VANESSA BORTULUCCE: Acho que o problema da opinião pública é quando a tomamos como algo extremamente externo a nós. A gente tem muita tendência de falar de opinião pública como algo que está fora, e vê de uma forma muito descolada, destacada “a opinião pública achou tal coisa”, mas o que eu sou afinal de contas? Estou fora dessa opinião pública? Acho que isto é uma espécie de entrave que dificulta as pessoas de refletirem sobre o mundo em que vivem. Quando eu falo em termos de reflexão, eu não estou falando de o indivíduo fazer uma carreira escolar enorme, porque eu acho que pensar sobre o mundo é algo que está a disposição das pessoas mas precisa ser estimulado. Quanto menos refletimos e sabemos e quanto mais nos satisfazemos com o raso e o superficial mais perigoso é. Porque você pensa estar fazendo parte de uma opinião pública, mas na verdade você não faz parte dessa opinião por ser algo construído. Ela é formada pelos meios de comunicação? Sim, acho que eles têm um papel muito relevante, não diria no sentido hipodérmico do qual eu não possa reagir, mas acho que ainda exista esse potencial atrativo dos meios de comunicação, ainda existem muitas pessoas que sentam e esperam que a mídia no sentido mais amplo diga pra elas o que elas têm que fazer, consumir...

Dados:
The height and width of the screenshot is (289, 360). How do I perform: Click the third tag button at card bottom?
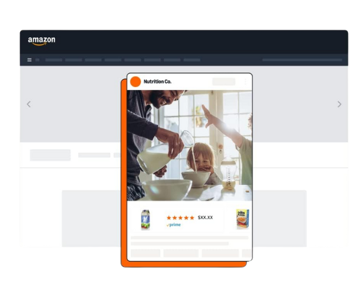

Tarefa proposta:
Responda às perguntas abaixo com base no trecho sobre opinião pública.
(a) Segundo o trecho, quando surge o problema da opinião pública?
(b) Ao falar em reflexão, o que o trecho diz não estar querendo dizer?
(c) A quem o trecho atribui um papel muito relevante na formação da opinião pública?

Resposta:
(a) Quando a tomamos como algo extremamente externo a nós.
(b) Que o indivíduo precise fazer uma carreira escolar enorme.
(c) Aos meios de comunicação.